Coordinateurs : COSTA Olivier (SPIRIT - IEP de Bordeaux) & ROGER Antoine (IEP de Toulouse)
Discutant : HARMSEN Robert (Queen’s University, Belfast)

HEINE Sophie (Université Libre de Bruxelles)

Les résistances altermondialistes à l’Union Européenne : approche comparative des idéologies des intellectuels des mouvements Attac-France et Attac-Allemagne 

Mon objectif dans cette contribution est de comparer les résistances à l’Union européenne exprimées par les intellectuels des mouvements altermondialistes Attac-France et Attac-Allemagne. Cette approche comparative s’articulera en deux temps.
Il s’agira tout d’abord de comprendre les ressorts idéologiques des critiques exprimées par les intellectuels de ces deux mouvements, en s’intéressant en particulier à trois dimensions : leur rapport au libéralisme économique, à la question de la démocratie, et le référentiel identitaire dans lequel leurs critiques s’inscrivent —et plus précisément, leur rapport à l’identité nationale.

--- JEU DE DONNÉES ---
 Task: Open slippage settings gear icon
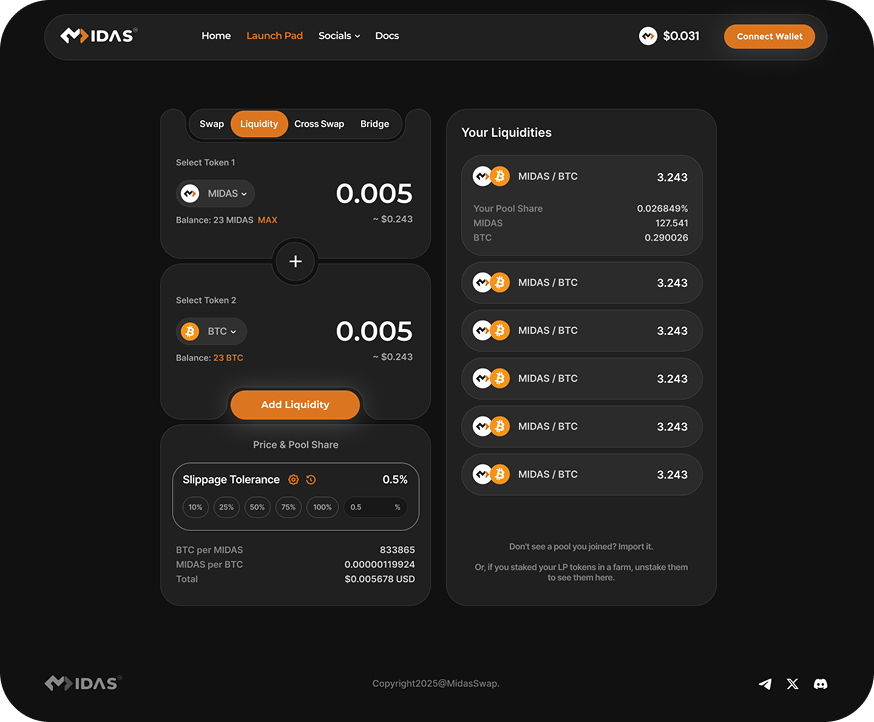293,480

--- CONSIGNES ---
a. D'après l'extrait choisi, quelles sont les trois dimensions retenues pour examiner les critiques des intellectuels d'Attac-France et d'Attac-Allemagne ?
b. Présentez sous forme de liste le paragraphe de l'extrait choisi qui commence par « Il s'agira tout d'abord », en conservant ses faits principaux.
c. Reprenez l'extrait choisi sur les résistances altermondialistes à l'Union européenne là où il s'arrête.

--- RÉPONSES DANS L'ORDRE ---
a. Leur rapport au libéralisme économique, la question de la démocratie et le référentiel identitaire, plus précisément leur rapport à l'identité nationale.

b.
Premier temps : comprendre les ressorts idéologiques des critiques des intellectuels des deux mouvements, selon trois dimensions :
- le rapport au libéralisme économique ;
- la question de la démocratie ;
- le référentiel identitaire, surtout le rapport à l'identité nationale.

c.
Par ailleurs, cette analyse me permettra de tester la pertinence de certaines idées fréquentes sur l’ " euroscepticisme ", à savoir, que celui-ci est un phénomène à la fois nationaliste dans son contenu et déterminé par les institutions nationales.

Alterglobalist resistances to European Union: comparative analysis of the discourses of Attac-France’s and Attac-Germany’s intellectuals

My purpose in this contribution is to compare the resistances to European Union expressed by Attac-France’s and Attac-Germany’s intellectuals.
First of all, I will try to understand the ideologies underlying the critiques expressed by those intellectuals, by focusing more particularly on three dimensions: their relation to economic liberalism, to democracy and the identity framework in which those discourses are carved —and more precisely their relationship to national identity.
Secondly, this analysis will allow me to test the relevance of some frequent ideas on "euroscepticism": that this is not only a nationalist but also a nationally-determined phenomenon.


JUHEM Philippe (Université Robert Schuman, Strasbourg), FERTIKH Kari (Université Paris I) & HÛ Grégory (IEP de Strasbourg)

L’expression des " résistances à l’Europe " dans les partis socialiste et sociaux démocrates en France et en Allemagne


CRESPY Amandine (Université Libre de Bruxelles)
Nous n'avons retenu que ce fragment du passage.